The fundamental unit of study in electrodynamics is the photON, and the fundamental unit of study in atomic physics is the electrON. So I guess that means the fundamental unit of study in the social sciences is the persON.

That’s some big yucks there, folks. I bring this up because, against all odds, it turns out that Prof. Goodstein may have been more insightful than he imagined. Apparently a breed of researchers who call themselves “econophysicists” have been studying income inequality and have come to the following conclusion:

They found that while the income distribution among the super-wealthy ? about 3 per cent of the population ? does follow Pareto’s law, incomes for the remaining 97 per cent fitted a different curve ? one that also describes the spread of energies of atoms in a gas.

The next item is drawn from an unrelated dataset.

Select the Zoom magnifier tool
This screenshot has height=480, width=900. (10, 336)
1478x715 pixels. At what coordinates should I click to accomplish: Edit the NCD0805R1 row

….While economists’ models traditionally regard humans as rational beings who always make intelligent decisions, econophysicists argue that in large systems the behaviour of each individual is influenced by so many factors that the net result is random, so it makes sense to treat people like atoms in a gas.

Indeed, treating 97% of the population like atoms in a gas bears a disturbing resemblance to orthodox Republican economics, doesn’t it? (Admit it. You were waiting for the political spin on this, weren’t you?) In fact, as macroeconomist Makoto Nirei puts it, the gas model “seems to me not like an economic exchange process, but more like a burglar process. People randomly meet and one just beats up the other and takes their money.”

Nirei seems to think this is a defect of the model, but I’m not so sure. After watching the bankruptcy bill wend its way through Congress, I suspect this might actually be the reason the model seems to describe reality so well.